Sir why you have used the codes ios base and 2 more lines next to it when the data is coming as parameters of the function??
For faster io operations in c++ because cin and cout are slower than scanf and printf.
@@techdose4uok understood thanks
Why do we need line 24? I dont quite understand that since we already declared that on line 20. Thanks!
Hi I have emailed you a problem. Can you please make a video for that. Thank you :)
This approach is not completely correct as if it's a big tree then at same height many elements will be there where their parents are different but they are not cousin
do you use external mic to record your videos?
So good explanation!!!! thanks!!!!!!
Thanks :)
Hii brother, can you reveiw my code, i have taken path for both of assumed cousins, if the vector size is not equal then their height(depth) is not same then false, otherwise if true then check their parents that would probably on just next element of vector(ans[1]) if their parents are different then they are cousins and true, otherwise false bcoz they are siblings. Thanks in advance. BEGINNER HERE.

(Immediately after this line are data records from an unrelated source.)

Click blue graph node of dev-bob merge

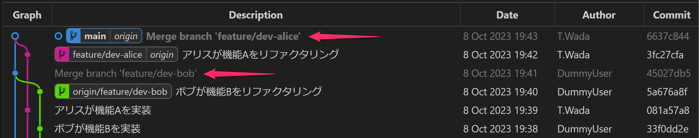(15, 73)
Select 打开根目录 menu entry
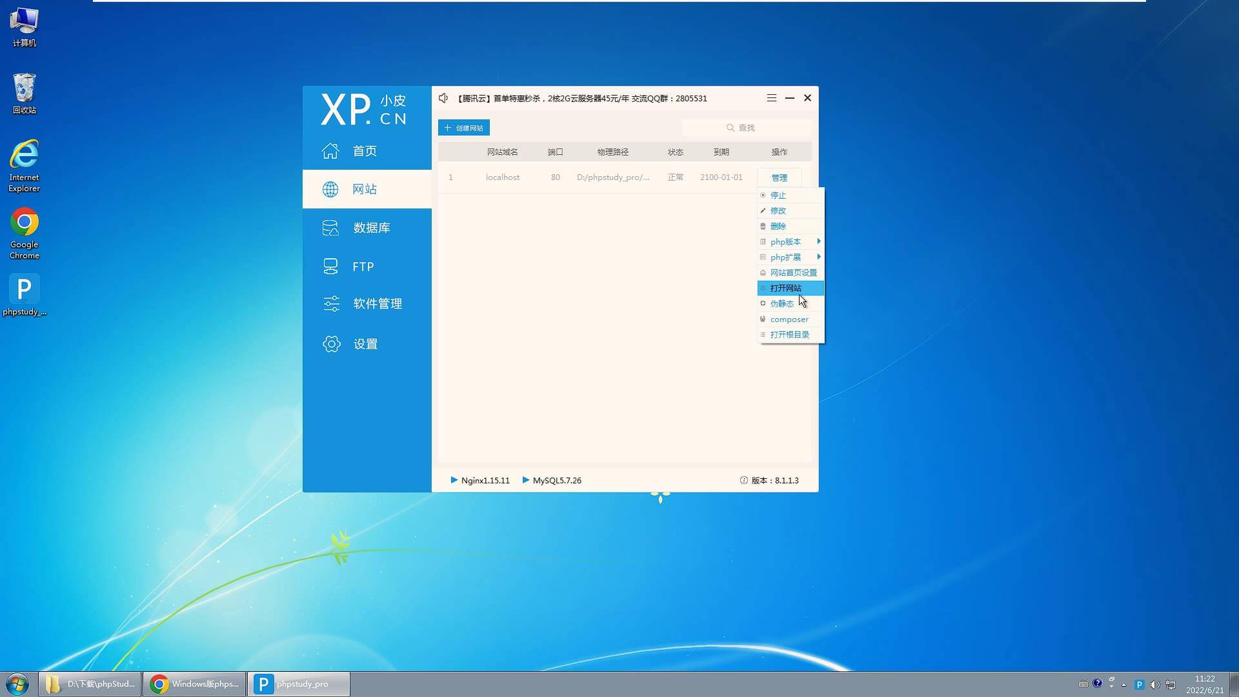The image size is (1239, 697). pos(789,335)
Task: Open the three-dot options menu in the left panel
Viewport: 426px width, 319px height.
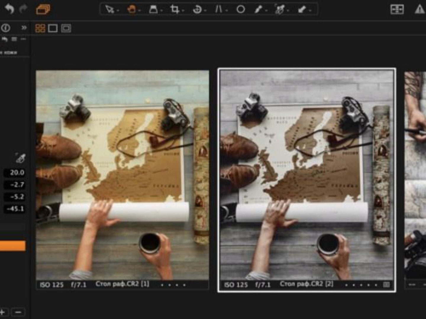Action: pos(23,39)
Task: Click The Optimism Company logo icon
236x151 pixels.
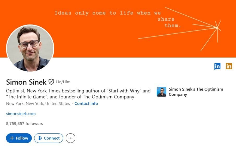Action: point(162,92)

vector * rootToNodePath(TreeNode* root, int s) {
if(root == NULL) {
return NULL;
}
if(root -> val == s) {
vector *ans = new vector();
ans -> push_back(root -> val);
return ans;
}
vector *leftAns = rootToNodePath(root -> left, s);
if(leftAns != NULL) {
leftAns -> push_back(root -> val);
return leftAns;
}
vector *rightAns = rootToNodePath(root -> right, s);
if(rightAns != NULL) {
rightAns -> push_back(root -> val);
return rightAns;
}
return NULL;
}
class Solution {
public:
bool isCousins(TreeNode* root, int x, int y) {
vector *xPath = rootToNodePath(root, x);
vector *yPath = rootToNodePath(root, y);
if(xPath -> size() == yPath -> size()) {
return xPath -> at(1) != yPath -> at(1);
} else {
delete xPath;
delete yPath;
return false;
}
}
};
isnt this a question of BFS?
BFS=Level Order Traversal in trees
Doesn't matter if it is of BFS. If you can solve with any technique it's okay.